6 At the bench trial, Crisan testified that on May 3, 1998,
after she gave Csaszar the paycheck he considered inadequate,
he pulled out a gun and pointed it at her. As she looked for
a phone, Csaszar said, "You want to call 9-1-1. *** By
the time they will arrive, you'll be dead." Some
neighbors passed by her home, and Csaszar ran off.
7 Anderson testified that Csaszar asked him to kill Crisan.
When Anderson refused, Csaszar asked him to find someone else
to kill Crisan. Anderson contacted an agent he knew who
worked for ATF. That agent arranged for Shaffer to pose as a
hitman and for recording of further contacts between
Anderson, Shaffer, and Csaszar.
8 Assistant State's Attorney Fabio Valentini testified
that Csaszar admitted he wanted Crisan dead because she
brought charges against him. He had the idea of hiring a
hitman, and he asked Anderson to help him.
9 Csaszar testified that Anderson sought out Csaszar's
company and offered to help him with several problems. When
Csaszar told Anderson about the criminal charges, Anderson
suggested killing Crisan. Anderson arranged for the hitman.

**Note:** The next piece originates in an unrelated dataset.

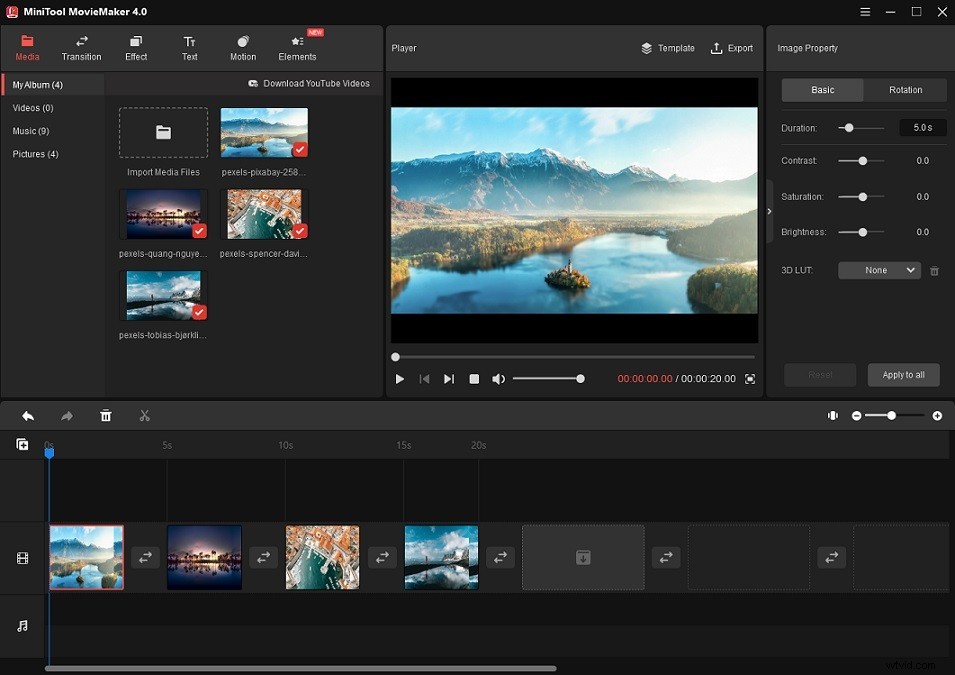Select the pexels-pixabay thumbnail in My Album

264,132
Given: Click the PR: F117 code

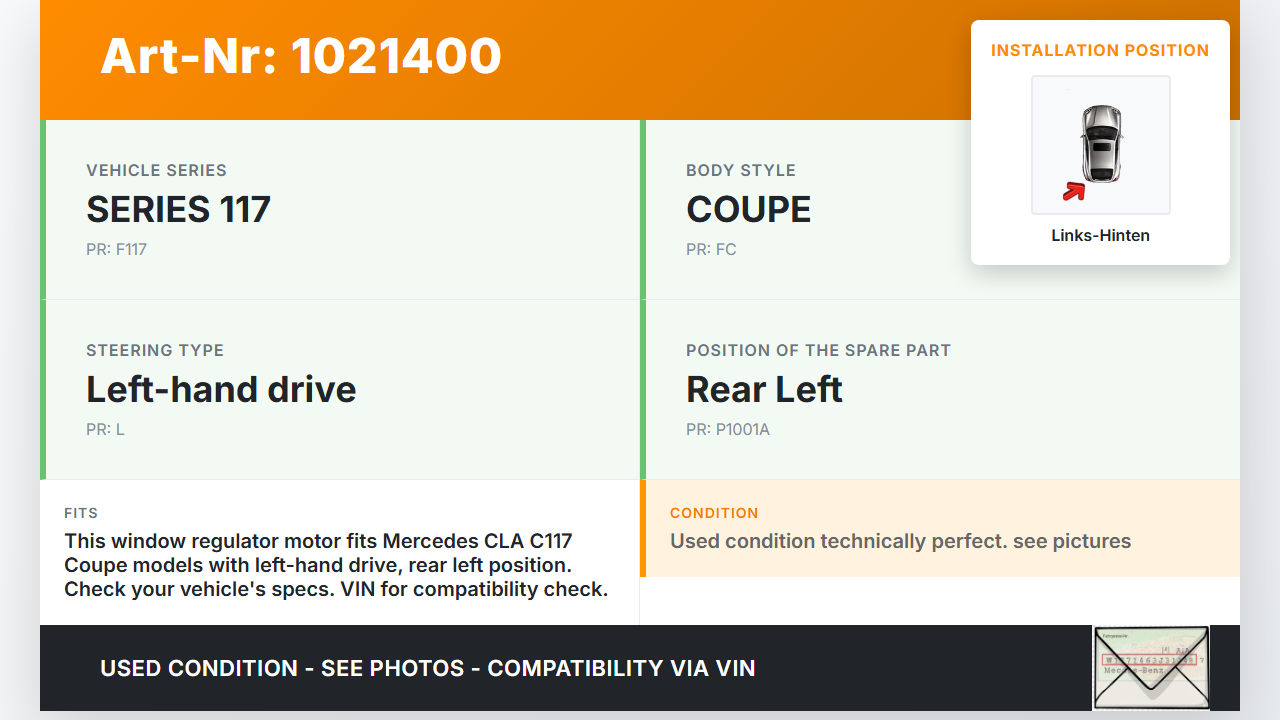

Csaszar could not explain why he met with Anderson and
Shaffer, and why he said what he said in the recorded
10 The trial court found Csaszar guilty of soliciting Shaffer
to murder Crisan for hire and sentenced him to 30 years in
prison. The appellate court affirmed the trial court's
judgment. People v. Csaszar, 375 Ill.App.3d 929
11 In 2006, Csaszar drafted a postconviction petition, but he
never filed it. Instead, in 2007, he hired an attorney to
prepare a postconviction petition for him. He sent the
attorney his draft. In the draft, he claimed that the State
tampered with the videotape of his conversation with Shaffer
and Anderson. Csaszar said, in an affidavit, that he tried to
back away from the deal, but Shaffer said that if Csaszar
made him come all the way to the meeting for nothing, Shaffer
would kill Csaszar and Csaszar's family. Csaszar said
that an inexplicable light appeared ...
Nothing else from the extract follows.